BEGIN RECORDED DATA

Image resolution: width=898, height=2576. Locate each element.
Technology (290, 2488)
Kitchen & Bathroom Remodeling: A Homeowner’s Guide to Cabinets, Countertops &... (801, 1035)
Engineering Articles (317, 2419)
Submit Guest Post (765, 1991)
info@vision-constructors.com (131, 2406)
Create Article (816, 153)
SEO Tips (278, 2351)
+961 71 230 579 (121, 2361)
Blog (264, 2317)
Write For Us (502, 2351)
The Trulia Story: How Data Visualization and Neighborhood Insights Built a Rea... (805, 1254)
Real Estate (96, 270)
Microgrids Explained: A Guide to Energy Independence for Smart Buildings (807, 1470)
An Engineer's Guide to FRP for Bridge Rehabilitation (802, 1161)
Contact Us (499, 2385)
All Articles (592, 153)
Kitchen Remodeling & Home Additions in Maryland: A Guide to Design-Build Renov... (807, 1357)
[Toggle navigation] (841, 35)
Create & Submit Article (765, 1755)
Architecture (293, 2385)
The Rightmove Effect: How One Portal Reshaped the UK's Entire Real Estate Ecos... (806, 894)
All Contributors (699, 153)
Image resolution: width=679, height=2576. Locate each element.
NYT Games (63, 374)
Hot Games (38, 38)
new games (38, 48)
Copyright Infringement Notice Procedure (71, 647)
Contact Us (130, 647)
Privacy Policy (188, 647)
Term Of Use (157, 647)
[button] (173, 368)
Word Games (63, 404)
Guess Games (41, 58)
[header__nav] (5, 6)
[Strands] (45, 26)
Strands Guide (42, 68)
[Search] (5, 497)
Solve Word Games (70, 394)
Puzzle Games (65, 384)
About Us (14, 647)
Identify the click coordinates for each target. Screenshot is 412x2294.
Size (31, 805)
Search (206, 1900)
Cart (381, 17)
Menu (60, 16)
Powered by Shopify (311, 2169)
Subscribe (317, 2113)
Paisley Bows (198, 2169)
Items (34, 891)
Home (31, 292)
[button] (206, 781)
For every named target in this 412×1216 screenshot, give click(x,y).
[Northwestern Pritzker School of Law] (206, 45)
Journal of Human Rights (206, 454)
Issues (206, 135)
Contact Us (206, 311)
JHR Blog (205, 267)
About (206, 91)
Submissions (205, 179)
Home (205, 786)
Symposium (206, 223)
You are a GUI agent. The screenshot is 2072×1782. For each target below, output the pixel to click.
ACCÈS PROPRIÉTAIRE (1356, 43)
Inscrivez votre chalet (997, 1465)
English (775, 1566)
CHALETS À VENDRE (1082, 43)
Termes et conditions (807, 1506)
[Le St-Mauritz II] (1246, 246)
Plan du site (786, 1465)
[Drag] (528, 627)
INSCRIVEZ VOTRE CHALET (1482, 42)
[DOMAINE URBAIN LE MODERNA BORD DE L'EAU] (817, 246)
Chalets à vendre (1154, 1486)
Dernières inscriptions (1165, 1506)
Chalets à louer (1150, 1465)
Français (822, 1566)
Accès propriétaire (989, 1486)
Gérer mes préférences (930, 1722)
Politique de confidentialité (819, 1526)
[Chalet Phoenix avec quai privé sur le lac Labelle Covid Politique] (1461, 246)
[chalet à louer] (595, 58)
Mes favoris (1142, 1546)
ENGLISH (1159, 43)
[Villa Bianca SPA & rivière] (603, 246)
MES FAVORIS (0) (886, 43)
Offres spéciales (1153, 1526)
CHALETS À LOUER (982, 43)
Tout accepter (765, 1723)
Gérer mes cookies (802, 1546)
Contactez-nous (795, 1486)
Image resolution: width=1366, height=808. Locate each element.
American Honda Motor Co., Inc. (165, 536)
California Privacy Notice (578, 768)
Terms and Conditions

END RECORDED DATA

Every line that includes "Remodeling" must be copied from the material above.

Kitchen & Bathroom Remodeling: A Homeowner’s Guide to Cabinets, Countertops &... (801, 1035)
Kitchen Remodeling & Home Additions in Maryland: A Guide to Design-Build Renov... (807, 1357)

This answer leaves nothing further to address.